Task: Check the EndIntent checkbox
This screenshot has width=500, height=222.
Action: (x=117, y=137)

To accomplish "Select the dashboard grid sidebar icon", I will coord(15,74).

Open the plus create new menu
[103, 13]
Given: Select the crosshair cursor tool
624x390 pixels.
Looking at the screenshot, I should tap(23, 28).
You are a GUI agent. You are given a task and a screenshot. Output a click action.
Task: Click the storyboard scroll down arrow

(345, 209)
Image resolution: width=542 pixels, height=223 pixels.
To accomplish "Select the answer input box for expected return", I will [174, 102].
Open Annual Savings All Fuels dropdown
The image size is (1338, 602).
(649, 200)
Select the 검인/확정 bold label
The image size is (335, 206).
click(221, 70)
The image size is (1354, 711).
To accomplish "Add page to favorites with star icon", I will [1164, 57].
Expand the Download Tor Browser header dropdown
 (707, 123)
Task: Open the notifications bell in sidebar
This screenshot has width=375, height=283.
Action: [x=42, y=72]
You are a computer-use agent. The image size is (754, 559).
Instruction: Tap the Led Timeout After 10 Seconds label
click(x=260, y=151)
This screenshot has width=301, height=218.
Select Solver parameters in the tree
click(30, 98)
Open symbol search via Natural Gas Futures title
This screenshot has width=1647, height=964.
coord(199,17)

## Activity
Working from the records above, tally the lines that contain "sidebar" and give only the total.

## Exercise answer
2